[Exercise aim]
Exactly as they appear below, repeat the lines from the one with "The width and height of the screenshot is (504, 474)." through the one with "Image resolution: width=1039", and no others.

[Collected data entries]
▬▬▬▬▬▬▬▬▬▬
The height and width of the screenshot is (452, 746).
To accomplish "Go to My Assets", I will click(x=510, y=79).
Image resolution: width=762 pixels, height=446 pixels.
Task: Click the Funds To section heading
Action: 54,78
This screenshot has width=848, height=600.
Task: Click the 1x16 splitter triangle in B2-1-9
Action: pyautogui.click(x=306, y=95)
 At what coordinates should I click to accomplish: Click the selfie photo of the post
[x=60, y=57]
▬▬▬▬▬▬▬▬▬▬
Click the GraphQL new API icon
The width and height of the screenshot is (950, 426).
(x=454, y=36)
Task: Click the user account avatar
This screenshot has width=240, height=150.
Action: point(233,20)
▬▬▬▬▬▬▬▬▬▬
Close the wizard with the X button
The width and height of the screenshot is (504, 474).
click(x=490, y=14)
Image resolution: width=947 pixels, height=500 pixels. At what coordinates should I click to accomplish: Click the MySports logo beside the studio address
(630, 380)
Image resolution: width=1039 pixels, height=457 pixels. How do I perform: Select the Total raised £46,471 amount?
▬▬▬▬▬▬▬▬▬▬
[Answer for this exercise]
The width and height of the screenshot is (504, 474).
click(x=490, y=14)
Image resolution: width=947 pixels, height=500 pixels. At what coordinates should I click to accomplish: Click the MySports logo beside the studio address
(630, 380)
Image resolution: width=1039 pixels, height=457 pixels. How do I perform: Select the Total raised £46,471 amount?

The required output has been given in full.